List of tasks ->
(a) Answer these questions from the article on brokerage stock offerings, one line each:
(i) On what date did Merrill Lynch offer its shares to the public?
(ii) How much did Robinhood fall on its first day of trading?
(iii) Which two firms are named among those that sold stock to the public soon after Merrill?
(b) Translate this sentence from the article on brokerage stock offerings into Spanish: "Less than three weeks later, Merrill announced that its net earnings had fallen nearly 50% from the prior quarter."
(c) Continue the article on brokerage stock offerings from its last sentence.

Just as Robinhood isn’t the first brokerage to offer commission-free trading, it isn’t the first to seek to “democratize” investing or to sell a piece of itself to its own customers.

On June 23, 1971, Merrill Lynch, Pierce, Fenner & Smith Inc. became the first New York Stock Exchange firm catering to individual investors to offer its shares to the public.

Thirsty for fresh capital in a struggling stock market, Merrill flogged its shares to its own customers, tapping the firm’s “awesome recognition among that vast segment of the population,” reported The Wall Street Journal the next day. “Primarily small investors, the type long championed by Merrill Lynch, quickly purchased the entire amount.”

Nearly 400 insiders at the firm unloaded a total of 2 million shares in the offering. From its initial $28 per share, the stock shot to about $42—a 50% pop—then closed around $39. That valued Merrill at 30.5 times its prior-year earnings, much higher than the overall stock market’s price/earnings ratio of 18.7.

Less than three weeks later, Merrill announced that its net earnings had fallen nearly 50% from the prior quarter.

For the rest of 1971, Merrill’s stock lost 9.4%; the S&P 500 gained 4%, counting dividends.

In 1972, when the S&P 500 rose nearly 19%, Merrill sank 7.7%. And in 1973-74, when the S&P 500 lost 37%, Merrill’s stock slumped by 61%. In its first three full years, Merrill’s stock lost three-quarters of its value; the S&P 500 fell only 5%.

Here in 2021, Robinhood’s offering is one of several trading and investing IPOs:

Coinbase Global Inc.,

the cryptocurrency exchange, went public in April, and

Acorns Grow Inc.,

which helps users invest in tiny increments, said in May that it expects to go public later in the year. Since its Apr. 14 debut, Coinbase is down about 27%. Robinhood fell 8% on its first day of trading Thursday.

One of Wall Street’s oldest and frankest sayings is “When the ducks quack, feed ‘em”—meaning that whenever investors are eager to buy something, brokers will sell it like mad.

Back in 1971, that was the brokers’ own shares. Roughly half a dozen major firms sold stock to the public soon after Merrill, including Bache & Co. and Dean Witter & Co. By 1974, according to data from the Center for Research in Security Prices LLC, several of them had dealt losses at least as devastating as Merrill’s.

Supplied records ->
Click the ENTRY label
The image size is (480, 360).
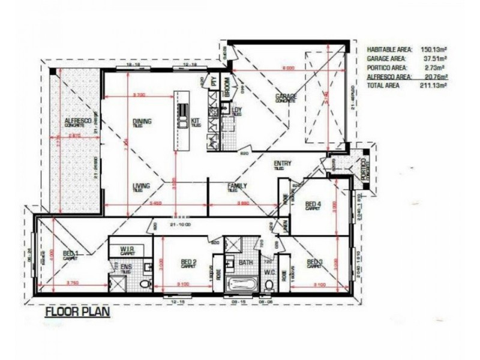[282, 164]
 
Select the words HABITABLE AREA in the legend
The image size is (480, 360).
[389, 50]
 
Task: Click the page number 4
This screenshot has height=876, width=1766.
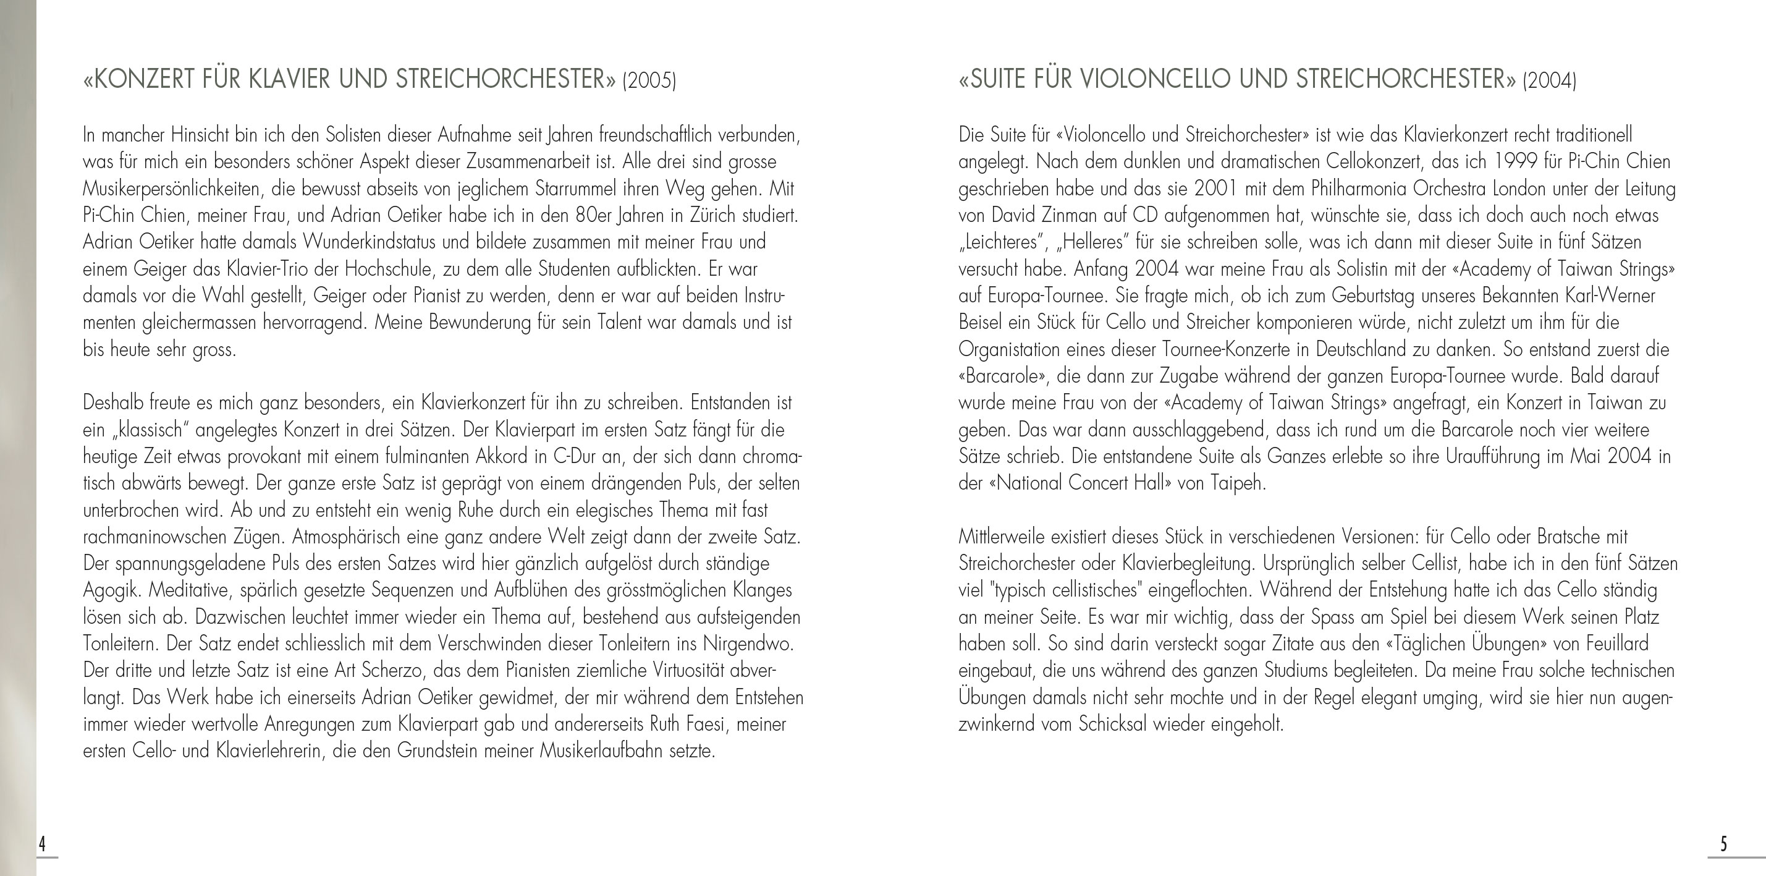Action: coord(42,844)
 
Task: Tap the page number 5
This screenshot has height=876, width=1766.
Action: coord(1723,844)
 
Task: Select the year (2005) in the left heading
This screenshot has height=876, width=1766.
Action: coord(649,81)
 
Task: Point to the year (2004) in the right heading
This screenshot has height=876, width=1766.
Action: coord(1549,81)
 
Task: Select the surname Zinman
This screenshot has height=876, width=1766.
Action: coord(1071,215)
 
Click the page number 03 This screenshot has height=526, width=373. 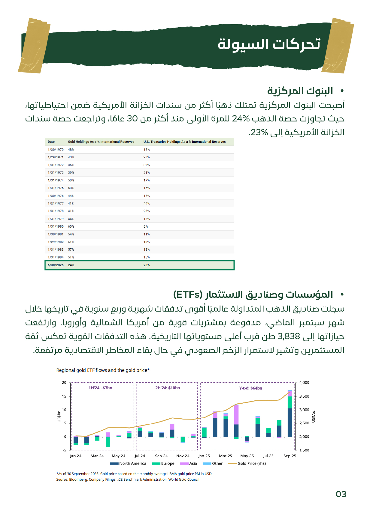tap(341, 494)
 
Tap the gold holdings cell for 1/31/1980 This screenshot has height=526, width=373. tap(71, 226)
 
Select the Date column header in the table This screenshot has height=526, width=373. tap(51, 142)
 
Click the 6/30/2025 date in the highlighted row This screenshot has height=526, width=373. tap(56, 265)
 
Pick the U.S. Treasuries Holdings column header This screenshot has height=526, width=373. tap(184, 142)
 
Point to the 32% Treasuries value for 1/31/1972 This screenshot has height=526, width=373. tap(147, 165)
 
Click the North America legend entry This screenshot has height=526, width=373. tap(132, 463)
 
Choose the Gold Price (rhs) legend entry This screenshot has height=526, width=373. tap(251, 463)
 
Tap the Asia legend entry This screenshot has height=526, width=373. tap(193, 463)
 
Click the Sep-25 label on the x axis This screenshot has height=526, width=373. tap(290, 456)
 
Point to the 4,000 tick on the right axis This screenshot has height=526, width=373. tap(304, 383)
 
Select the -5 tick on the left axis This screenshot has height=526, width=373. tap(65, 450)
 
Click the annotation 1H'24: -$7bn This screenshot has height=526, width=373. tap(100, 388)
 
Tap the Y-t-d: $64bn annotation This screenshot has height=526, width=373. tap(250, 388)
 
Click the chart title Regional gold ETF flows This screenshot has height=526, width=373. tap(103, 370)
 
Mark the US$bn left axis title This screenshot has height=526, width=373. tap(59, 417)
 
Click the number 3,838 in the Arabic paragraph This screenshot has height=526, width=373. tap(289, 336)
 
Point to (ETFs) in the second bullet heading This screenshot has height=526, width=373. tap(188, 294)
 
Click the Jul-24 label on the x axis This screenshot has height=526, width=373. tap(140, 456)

Answer list ->
(a)
(i) June 23, 1971
(ii) 8%
(iii) Bache & Co. and Dean Witter & Co.

(b) Menos de tres semanas después, Merrill anunció que sus ganancias netas habían caído casi un 50% con respecto al trimestre anterior.

(c)
In 1987, Jane and Joe Investor got invited to join in on the fun of Charles Schwab Corp.’s IPO, when roughly three million of the offering’s eight million shares were reserved for employees and customers of the firm.

Unlike Merrill, which was rescued from the brink of failure in 2008 when

Bank of America Corp.

bought the firm, Schwab went on to generate spectacular long-term performance. Over the full sweep of time since its 1987 IPO, Schwab is up more than 26,500%, or 17.9% annualized. The S&P 500 gained less than 3,500%, or an average of 11.3% annually.

However, Schwab went public in late September 1987. Only 18 trading days later, on Oct. 19, the U.S. stock market took its biggest one-day fall in history, plunging more than 20%.

Schwab’s stock got brutalized. In their first year, Schwab’s shares fell 59.1%. After three years, the market as a whole had gained 0.6% annually; Schwab’s stock lost an annualized average of 6.9%, according to CRSP.

How many of the original buyers in 1987 stuck around long enough to reap the giant rewards that came much later? That’s impossible to know, but the likeliest answer has to be: very few.

Every once in a while, outside investors in a brokerage IPO do well.

Goldman Sachs Group Inc.

began trading on May 4, 1999. If you’d bought Goldman stock in the IPO and held it ever since, you’d have earned 9.1% a year, versus 7.6% in the S&P 500, according to FactSet.

Yet Goldman was a giant then, as it is now; it was late to the IPO party because it had held on to its partnership structure for so many years. Most brokerage IPOs, like Robinhood’s, occur when the firms are younger and smaller.

That makes them typical. Companies selling shares to the public for the first time tend to be small, with minimal profits; they also require additional invested capital to sustain their rapid growth.

That’s what Savina Rizova, global head of research at Dimensional Fund Advisors, an asset manager in Austin, Texas, calls “a toxic combination of characteristics that points to low expected returns.”

On average, IPOs have severely underperformed seasoned stocks in the long run. And, history suggests, brokerages doing IPOs are better at timing the market for themselves than for you.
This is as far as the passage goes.